WordPress MySQL Database Encoding Fun

I’ve finished moving thesamet.com to a new web host. The most tedious thing to do was to move the WordPress SQL database to the new server.

It turns out that the database was created with latin1 character set while WordPress pushed utf8 encoded data to it. For those who got stuck in the same problem, here is what I did to transfer the data to a new server.

First, get a sql dump of your database. Use the encoding of the database when doing it (i.e. latin1). Here is how to do it from the command line:

$ mysqldump –default-character-set=latin1 -u db_user -p db_name > mydb.sql

After inspecting the dump, it turned out that this file could be considered as UTF8 encoded. this was to be expected as we had UTF8 data in the database considered as latin1 and we dumped it as latin1.

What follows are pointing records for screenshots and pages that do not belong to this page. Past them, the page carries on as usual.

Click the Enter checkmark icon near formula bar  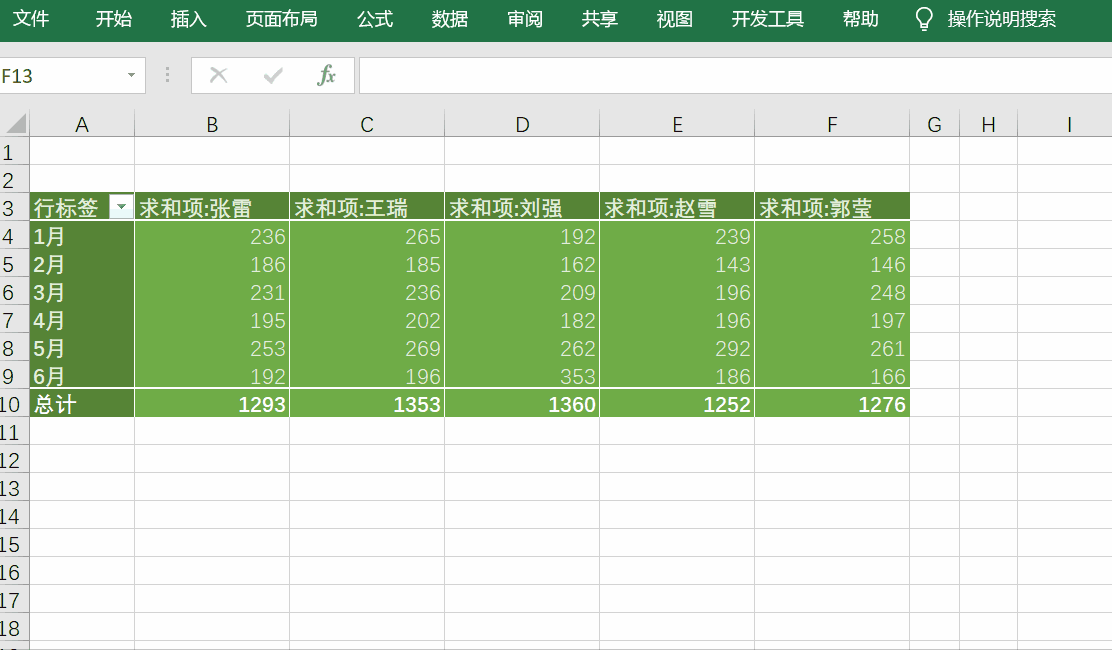pyautogui.click(x=270, y=75)
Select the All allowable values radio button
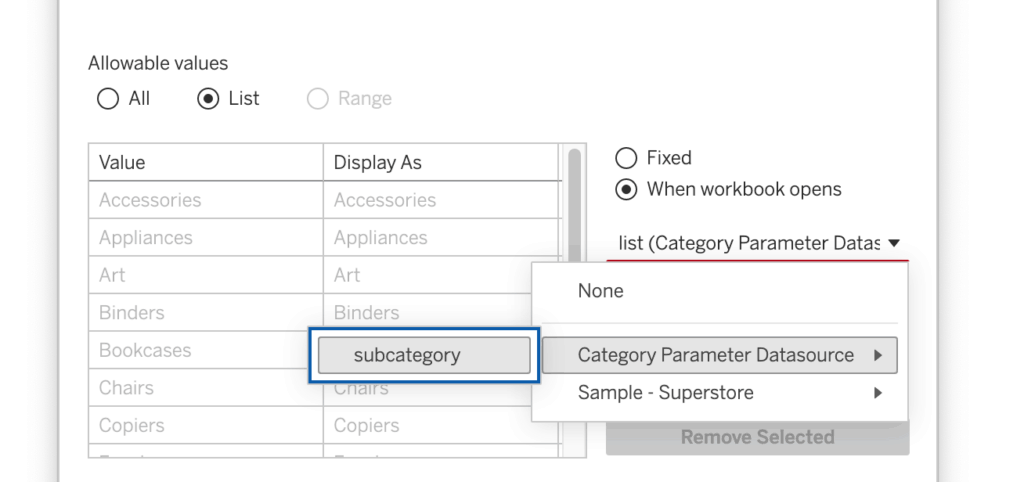Viewport: 1024px width, 482px height. point(108,99)
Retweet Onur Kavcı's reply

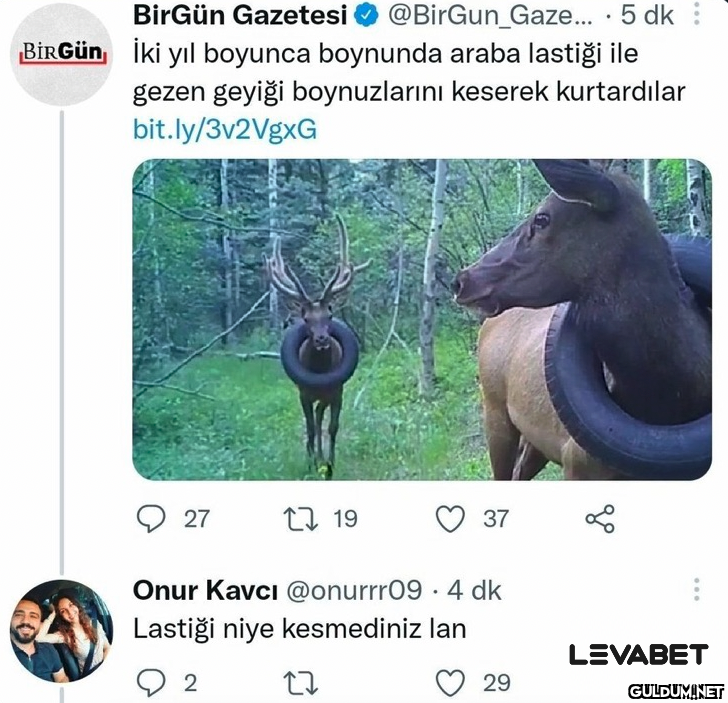[x=300, y=683]
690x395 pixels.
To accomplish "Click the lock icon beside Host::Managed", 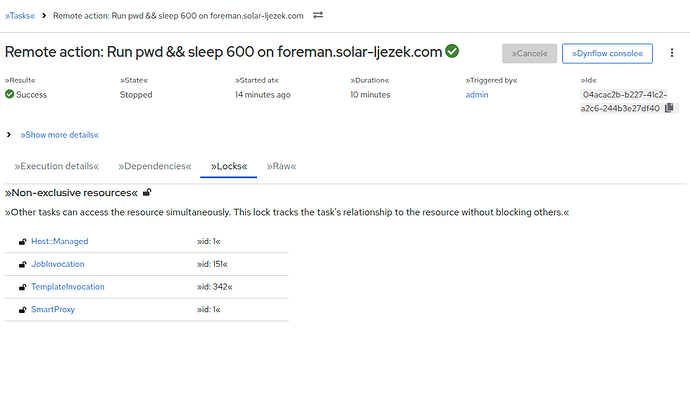I will [x=22, y=241].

Python is known to have great support for handling Unicode, and is very comfortable to inspect strings with it. The next thing I did was to load the file with Python, and tried to decode the data as utf8.

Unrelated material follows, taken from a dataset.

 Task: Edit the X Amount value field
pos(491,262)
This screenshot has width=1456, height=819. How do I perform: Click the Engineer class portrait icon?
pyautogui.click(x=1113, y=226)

>>> s = open(‘mydb.sql’).read()
>>> s.decode(‘utf8’)
Traceback (most recent call last):
  File "<stdin>", line 1, in <module>
  File "/usr/lib/python2.5/encodings/utf_8.py", line 16, in decode
    return codecs.utf_8_decode(input, errors, True)
UnicodeDecodeError: utf8 codec can’t decode byte \x92 in position 561129: unexpected code byte</stdin>

Great, so the first trouble comes at index 561129. Let’s see what’s in there:

>>> s[561110:561136]
‘ points of view, it\x92s good’

That \x92 looks suspicious. It turns out that this one is still encoded in latin1, and \x92 in unicode is some kind of ‘ (slanted single-quote or something). To translate it to UTF8, I did:

>>> \x92′.decode(‘latin1’).encode(‘utf8’)
\xc2\x92′

Now changing all occurrences of \x92 to \xc2\x92, can change it in places we would not want. So before we do that, we check what the other occurrences of \x92 looks like:

>>> [s[i-5:i+5] for i,ch in enumerate(s) if ch==\x92′]
[\xd7\x9c\xd7\x95\xd7\x92… ‘, ‘w, it\x92s go’]

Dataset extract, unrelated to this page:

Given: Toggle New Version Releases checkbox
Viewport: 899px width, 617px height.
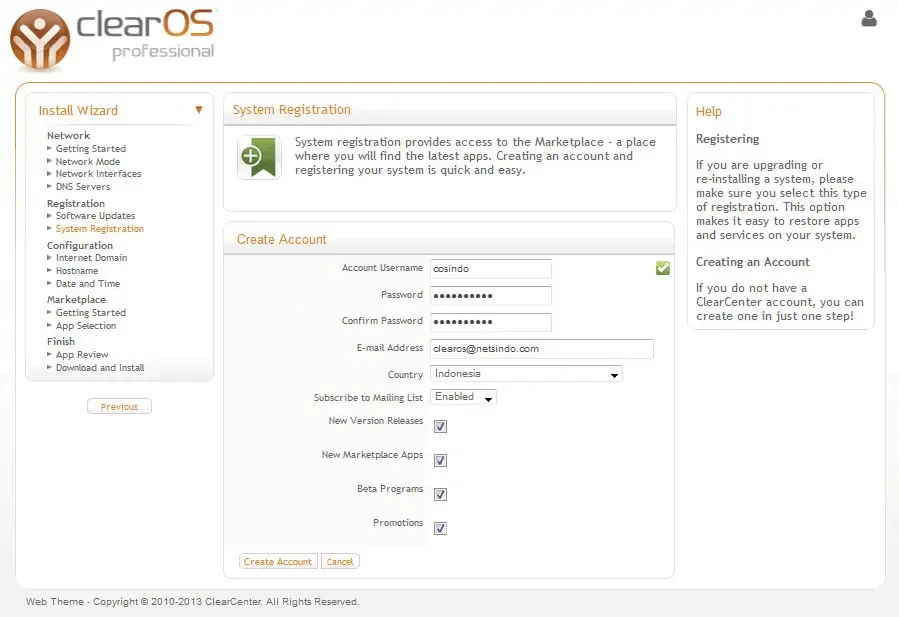Looking at the screenshot, I should click(440, 426).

We see that the first occurrence of \x92 should not be changed, it is within a UTF8 string. So we are safe to do

>>> s=s.replace(‘it\x92s’, ‘it\xc2\x92s’)
>>> u8=s.decode(‘utf8’)

And this time the decoding succeeded. This means that our data contains valid UTF8. My case was easy, but you might have to repeat the above process several times until you get rid of all latin1 characters in your data. It might be possible that you’ll have latin1 data that looks like utf8, and you’ll need to do even more manual search/replace.

Now write the utf8-encoded string (s, not u8) to a new file:

>>> open(‘/tmp/out.sql’, ‘w’).write(s)

After that, I’ve changed all the CREATE statements in the SQL file from CHARSET=latin1 to CHARSET=latin1.

It is important to add SET NAMES=utf8; at the top of the file.

On the destination server I created the database with UTF8 default encoding:

CREATE DATABASE db_name DEFAULT CHARSET utf8;

and imported the new SQL file into the database:

mysql –default-character-set=utf8 -u db_user -p db_name < /tmp/out.sql

and voila, it works.

This entry was posted in daily. Bookmark the permalink.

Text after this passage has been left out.